In 1989, Xinran, a Beijing journalist, began broadcasting a nightly program on state radio that was devoted entirely to personal affairs -- a radical concept in Communist China. In response, she received thousands of letters from women, many with questions about sexuality; one woman wondered "why her heart beat faster when she accidentally bumped into a man on the bus." Eventually, Xinran persuaded her superiors to let her share some of these letters on the air, and in this groundbreaking book, written after she moved to London, in 1997, she has also included stories that didn't make it past government censors. A teen-ager commits suicide after learning that a neighbor has seen her boyfriend kiss her forehead; a university student speaks casually of becoming a "personal secretary," or mistress, to a rich man; a Kuomintang general's daughter goes mad after witnessing the torture of the family that sheltered her. This intimate record reads like an act of defiance, and the unvarnished prose allows each story to stand as testimony.
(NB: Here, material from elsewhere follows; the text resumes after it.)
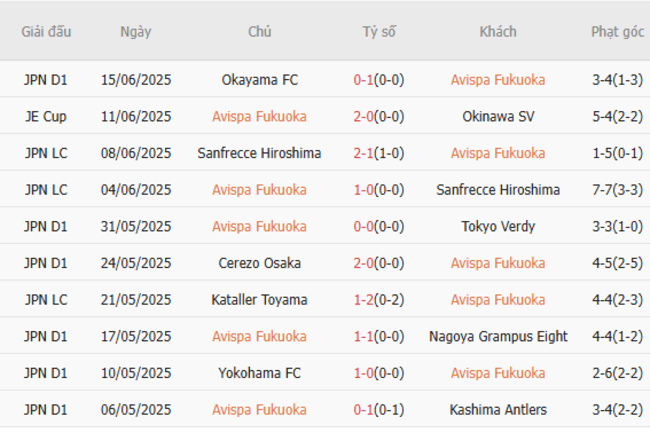Open the Okayama FC team link
The image size is (650, 433).
point(259,80)
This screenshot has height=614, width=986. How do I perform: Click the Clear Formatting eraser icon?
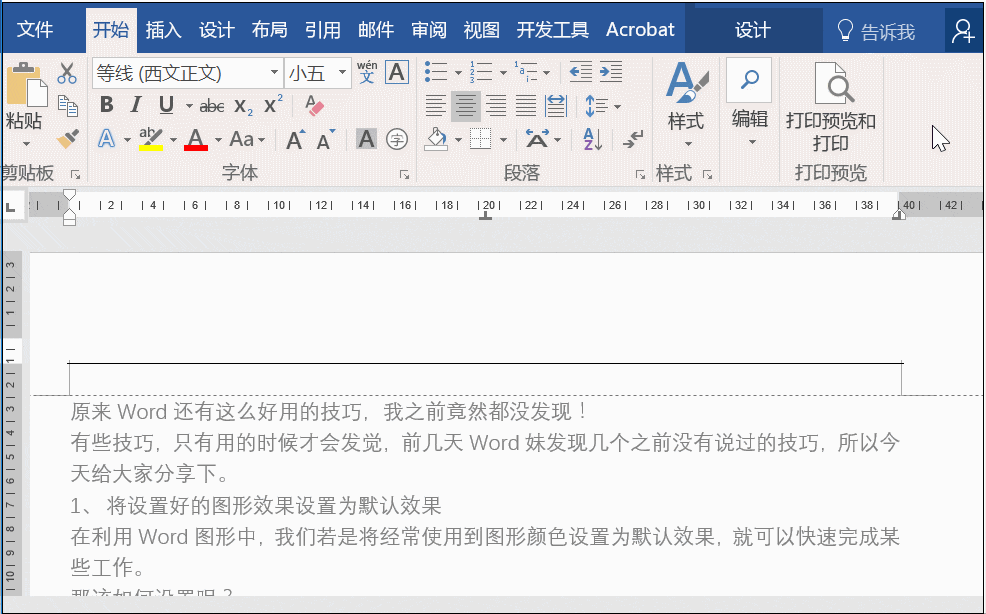pyautogui.click(x=314, y=105)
In 1988, Xinran (ne Xue Hue) was selected to work in state media and ended up at the Nanjing radio station, where she began broadcasting "Words on the Night Breeze" a year later. The show featured letters and calls from ordinary women discussing their problems, and was hugely successful and revelatory, as women had few avenues, public or private, for talking about their lives, which were frequently grim and often harrowing. Xinran quit the show in 1995 to try to help her listeners directly, but by 1997 she had burned out. She persuaded the radio station authorities to let her travel to England, where she began teaching Chinese, met and married English book agent Toby Eady and wrote this memoir of her experiences on the program, including a compendium of some of the most painful of the "Night Breeze" stories. She presents narratives from women who live "in emotionless political marriages" and those, the majority, who struggle "amid poverty and hardship." They have commonly experienced sexual abuse: rape, frequently gang rape. Apparently designed to bring the women's horrific stories to light, the book doesn't do enough to situate them clearly in the context of the show as a state-produced product, or within Xinran's own difficulties in processing and presenting the material on the air (or in this book). The results will leave readers sympathetic to the grave enormity of the women's circumstances, but-due perhaps to minor translation problems and Xinran's lingering political worries-somewhat confused about how Xinran tried to deal with their plights. (Oct. 8) Forecast: This book includes a very incomplete bio, but diligent reviewers will find an interview Xinran did with the Guardian in July. While the focus should be on the situation of women in China, look for media interest in Xinran's own story, which includes severe childhood trials, to drive sales of the book. Copyright 2002 Cahners Business Information.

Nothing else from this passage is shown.